FIG. 4.

GrB cs mutants have impaired GAG binding but normal catalytic and apoptotic function. (A) Heparin-binding of cs mutants. Equal amounts of wt or mutant GrB were mixed with heparin-Sepharose beads. An irrelevant heparin-binding control protein (antithrombin) was included as a tracer to monitor loss of beads during the procedure. Samples were assessed by SDS-PAGE and immunoblotting. The Prebound panel compares the input GrBs used in the experiment, with no binding or washing steps, as assessed immediately after mixing with the tracer. The Bound panel shows the GrB remaining after binding and washing.
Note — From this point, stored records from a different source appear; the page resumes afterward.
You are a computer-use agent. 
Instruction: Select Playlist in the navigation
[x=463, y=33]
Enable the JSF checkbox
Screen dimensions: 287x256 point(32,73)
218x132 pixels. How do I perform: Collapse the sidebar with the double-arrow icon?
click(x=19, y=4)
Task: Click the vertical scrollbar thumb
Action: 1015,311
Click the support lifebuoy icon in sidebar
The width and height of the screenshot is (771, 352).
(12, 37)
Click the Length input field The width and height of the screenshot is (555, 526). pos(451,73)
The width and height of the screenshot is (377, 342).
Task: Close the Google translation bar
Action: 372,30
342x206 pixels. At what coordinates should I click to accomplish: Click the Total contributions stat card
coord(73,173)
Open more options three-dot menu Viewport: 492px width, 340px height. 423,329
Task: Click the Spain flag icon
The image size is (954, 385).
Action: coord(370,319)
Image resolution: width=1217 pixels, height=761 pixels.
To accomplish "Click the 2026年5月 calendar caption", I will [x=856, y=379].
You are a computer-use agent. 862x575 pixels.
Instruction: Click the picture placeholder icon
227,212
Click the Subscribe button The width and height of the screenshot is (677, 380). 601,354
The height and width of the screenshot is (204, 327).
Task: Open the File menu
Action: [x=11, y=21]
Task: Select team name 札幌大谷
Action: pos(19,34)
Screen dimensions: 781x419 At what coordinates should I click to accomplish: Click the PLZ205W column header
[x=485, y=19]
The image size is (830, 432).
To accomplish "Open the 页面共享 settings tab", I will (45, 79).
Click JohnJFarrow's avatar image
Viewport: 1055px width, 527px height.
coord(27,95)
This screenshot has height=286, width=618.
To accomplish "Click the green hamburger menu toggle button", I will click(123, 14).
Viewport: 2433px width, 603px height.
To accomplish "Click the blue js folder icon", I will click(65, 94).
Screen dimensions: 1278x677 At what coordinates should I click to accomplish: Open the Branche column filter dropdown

Results are representative of five independent experiments. (B) The catalytic activity of wt and cs mutants on a quenched-fluorescence substrate Abz-IEPDSSMESK-dnp was measured as described previously (46). (C) The apoptotic function of the cs mutants was assessed using a modified in vitro killing assay, in which perforin was replaced by SLO. Enzymatic activities of the granzymes were matched via IETD-pNA cleavage assay. Jurkat cells were incubated for 1 h at 37°C with an empirically determined amount of SLO (permeabilizes 80% of cells) and increasing concentrations of GrB. Cells were washed, and survival was assessed 16 h later by MTT assay. The EC₅₀ for wt GrB was 5 U/ml.